Work item> Restate word for word the span that opens with the line containing "The height and width of the screenshot is (766, 1269)." and closes with the final line of the data; give only those lines.

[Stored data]
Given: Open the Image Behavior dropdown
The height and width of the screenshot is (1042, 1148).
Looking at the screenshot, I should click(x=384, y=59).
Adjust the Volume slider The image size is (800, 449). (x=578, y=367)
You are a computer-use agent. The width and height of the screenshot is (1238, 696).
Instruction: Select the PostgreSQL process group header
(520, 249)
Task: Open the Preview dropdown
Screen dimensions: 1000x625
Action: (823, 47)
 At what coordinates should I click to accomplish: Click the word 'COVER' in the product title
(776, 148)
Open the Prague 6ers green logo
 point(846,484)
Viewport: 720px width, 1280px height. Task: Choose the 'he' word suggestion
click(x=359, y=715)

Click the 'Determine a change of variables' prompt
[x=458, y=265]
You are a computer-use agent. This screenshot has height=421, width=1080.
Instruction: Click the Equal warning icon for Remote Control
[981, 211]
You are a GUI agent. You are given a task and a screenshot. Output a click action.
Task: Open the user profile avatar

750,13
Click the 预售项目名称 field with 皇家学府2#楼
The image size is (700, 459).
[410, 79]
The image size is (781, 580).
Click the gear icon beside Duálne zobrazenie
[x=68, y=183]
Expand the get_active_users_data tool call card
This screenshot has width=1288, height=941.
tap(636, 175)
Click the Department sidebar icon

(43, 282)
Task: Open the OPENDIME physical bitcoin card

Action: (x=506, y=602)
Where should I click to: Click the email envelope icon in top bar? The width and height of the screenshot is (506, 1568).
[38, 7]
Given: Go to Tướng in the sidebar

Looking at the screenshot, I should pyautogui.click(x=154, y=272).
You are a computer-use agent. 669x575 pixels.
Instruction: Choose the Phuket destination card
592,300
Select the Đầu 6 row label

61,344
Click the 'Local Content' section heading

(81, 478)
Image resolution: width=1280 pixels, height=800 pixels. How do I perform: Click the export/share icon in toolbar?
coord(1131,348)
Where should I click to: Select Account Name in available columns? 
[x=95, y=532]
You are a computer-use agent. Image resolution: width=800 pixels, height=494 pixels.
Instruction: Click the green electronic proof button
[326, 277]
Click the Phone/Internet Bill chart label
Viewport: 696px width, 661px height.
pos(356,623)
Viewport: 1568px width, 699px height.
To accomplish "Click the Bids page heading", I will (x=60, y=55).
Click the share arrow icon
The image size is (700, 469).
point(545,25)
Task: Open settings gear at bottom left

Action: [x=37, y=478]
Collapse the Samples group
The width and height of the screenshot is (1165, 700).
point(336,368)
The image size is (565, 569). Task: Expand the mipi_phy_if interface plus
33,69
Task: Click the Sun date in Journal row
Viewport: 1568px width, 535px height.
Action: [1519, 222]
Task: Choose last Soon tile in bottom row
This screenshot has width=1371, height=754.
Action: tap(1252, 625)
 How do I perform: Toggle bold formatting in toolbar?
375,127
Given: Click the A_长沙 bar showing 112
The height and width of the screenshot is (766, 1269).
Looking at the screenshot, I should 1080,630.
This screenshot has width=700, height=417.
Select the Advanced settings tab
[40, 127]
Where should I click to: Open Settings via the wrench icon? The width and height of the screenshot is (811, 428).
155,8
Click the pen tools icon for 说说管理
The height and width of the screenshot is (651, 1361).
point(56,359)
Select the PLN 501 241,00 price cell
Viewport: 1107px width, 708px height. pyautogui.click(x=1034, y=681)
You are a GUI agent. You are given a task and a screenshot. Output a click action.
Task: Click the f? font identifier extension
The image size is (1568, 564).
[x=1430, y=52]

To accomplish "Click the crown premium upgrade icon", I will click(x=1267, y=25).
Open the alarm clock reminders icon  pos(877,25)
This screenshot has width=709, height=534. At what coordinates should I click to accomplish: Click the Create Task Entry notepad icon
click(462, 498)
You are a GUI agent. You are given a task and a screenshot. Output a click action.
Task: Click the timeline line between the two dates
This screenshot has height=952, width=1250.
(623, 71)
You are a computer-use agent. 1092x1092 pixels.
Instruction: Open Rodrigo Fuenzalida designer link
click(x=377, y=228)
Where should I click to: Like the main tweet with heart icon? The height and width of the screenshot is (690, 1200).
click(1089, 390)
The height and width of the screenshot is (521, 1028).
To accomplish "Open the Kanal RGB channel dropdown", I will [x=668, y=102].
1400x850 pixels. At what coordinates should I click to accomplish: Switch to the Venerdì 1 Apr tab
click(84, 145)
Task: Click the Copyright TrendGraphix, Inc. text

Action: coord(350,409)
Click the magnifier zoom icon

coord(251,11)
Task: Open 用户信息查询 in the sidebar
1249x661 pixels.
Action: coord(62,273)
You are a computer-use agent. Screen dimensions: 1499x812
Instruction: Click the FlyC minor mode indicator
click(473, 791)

Result of this task>
The height and width of the screenshot is (766, 1269).
Looking at the screenshot, I should 1080,630.
This screenshot has width=700, height=417.
Select the Advanced settings tab
[40, 127]
Where should I click to: Open Settings via the wrench icon? The width and height of the screenshot is (811, 428).
155,8
Click the pen tools icon for 说说管理
The height and width of the screenshot is (651, 1361).
point(56,359)
Select the PLN 501 241,00 price cell
Viewport: 1107px width, 708px height. pyautogui.click(x=1034, y=681)
You are a GUI agent. You are given a task and a screenshot. Output a click action.
Task: Click the f? font identifier extension
The image size is (1568, 564).
[x=1430, y=52]

To accomplish "Click the crown premium upgrade icon", I will click(x=1267, y=25).
Open the alarm clock reminders icon  pos(877,25)
This screenshot has width=709, height=534. At what coordinates should I click to accomplish: Click the Create Task Entry notepad icon
click(462, 498)
You are a GUI agent. You are given a task and a screenshot. Output a click action.
Task: Click the timeline line between the two dates
This screenshot has height=952, width=1250.
(623, 71)
You are a computer-use agent. 1092x1092 pixels.
Instruction: Open Rodrigo Fuenzalida designer link
click(x=377, y=228)
Where should I click to: Like the main tweet with heart icon? The height and width of the screenshot is (690, 1200).
click(1089, 390)
The height and width of the screenshot is (521, 1028).
To accomplish "Open the Kanal RGB channel dropdown", I will [x=668, y=102].
1400x850 pixels. At what coordinates should I click to accomplish: Switch to the Venerdì 1 Apr tab
click(84, 145)
Task: Click the Copyright TrendGraphix, Inc. text

Action: coord(350,409)
Click the magnifier zoom icon

coord(251,11)
Task: Open 用户信息查询 in the sidebar
1249x661 pixels.
Action: coord(62,273)
You are a computer-use agent. Screen dimensions: 1499x812
Instruction: Click the FlyC minor mode indicator
click(473, 791)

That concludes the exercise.